Stored records –
───

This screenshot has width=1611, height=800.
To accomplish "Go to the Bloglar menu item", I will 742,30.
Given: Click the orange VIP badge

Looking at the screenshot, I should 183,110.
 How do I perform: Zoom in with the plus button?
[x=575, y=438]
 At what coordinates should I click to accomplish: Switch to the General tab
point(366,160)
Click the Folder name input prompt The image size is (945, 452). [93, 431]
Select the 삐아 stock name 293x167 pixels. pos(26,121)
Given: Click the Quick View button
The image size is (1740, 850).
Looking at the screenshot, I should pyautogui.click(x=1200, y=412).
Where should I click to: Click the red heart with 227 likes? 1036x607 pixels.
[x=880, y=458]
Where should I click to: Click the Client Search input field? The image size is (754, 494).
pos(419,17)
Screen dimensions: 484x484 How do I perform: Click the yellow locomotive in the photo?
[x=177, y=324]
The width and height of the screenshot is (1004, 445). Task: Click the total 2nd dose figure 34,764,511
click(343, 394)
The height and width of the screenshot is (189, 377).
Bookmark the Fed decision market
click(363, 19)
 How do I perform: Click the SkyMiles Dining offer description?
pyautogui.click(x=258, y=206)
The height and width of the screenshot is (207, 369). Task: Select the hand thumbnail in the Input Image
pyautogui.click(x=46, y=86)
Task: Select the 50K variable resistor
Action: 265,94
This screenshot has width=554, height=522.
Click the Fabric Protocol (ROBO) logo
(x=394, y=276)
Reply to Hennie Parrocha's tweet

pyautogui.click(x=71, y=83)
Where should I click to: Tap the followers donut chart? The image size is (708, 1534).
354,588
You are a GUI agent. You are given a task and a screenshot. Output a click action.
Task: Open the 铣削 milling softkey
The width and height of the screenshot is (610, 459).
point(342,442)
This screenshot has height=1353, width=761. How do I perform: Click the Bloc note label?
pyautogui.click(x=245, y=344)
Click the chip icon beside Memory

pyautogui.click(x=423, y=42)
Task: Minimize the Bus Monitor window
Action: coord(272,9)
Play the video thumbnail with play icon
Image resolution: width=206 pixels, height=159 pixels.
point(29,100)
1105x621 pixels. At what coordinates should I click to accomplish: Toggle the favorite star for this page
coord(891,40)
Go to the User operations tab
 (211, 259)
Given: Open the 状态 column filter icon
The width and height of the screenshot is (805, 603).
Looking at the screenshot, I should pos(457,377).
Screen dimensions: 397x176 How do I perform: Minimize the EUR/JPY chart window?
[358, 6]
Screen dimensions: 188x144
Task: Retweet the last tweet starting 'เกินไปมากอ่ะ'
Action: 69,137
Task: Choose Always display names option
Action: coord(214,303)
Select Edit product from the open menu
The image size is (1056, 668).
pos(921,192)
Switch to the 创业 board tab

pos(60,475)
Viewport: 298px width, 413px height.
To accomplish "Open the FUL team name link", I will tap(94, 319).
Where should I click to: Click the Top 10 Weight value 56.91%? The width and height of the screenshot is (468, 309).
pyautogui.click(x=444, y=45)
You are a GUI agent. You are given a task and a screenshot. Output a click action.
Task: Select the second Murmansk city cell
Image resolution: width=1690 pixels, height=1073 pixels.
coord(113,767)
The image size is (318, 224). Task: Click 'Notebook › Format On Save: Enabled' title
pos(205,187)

───

Determine how many lines in the records include the string "will". Only that number should be given.

2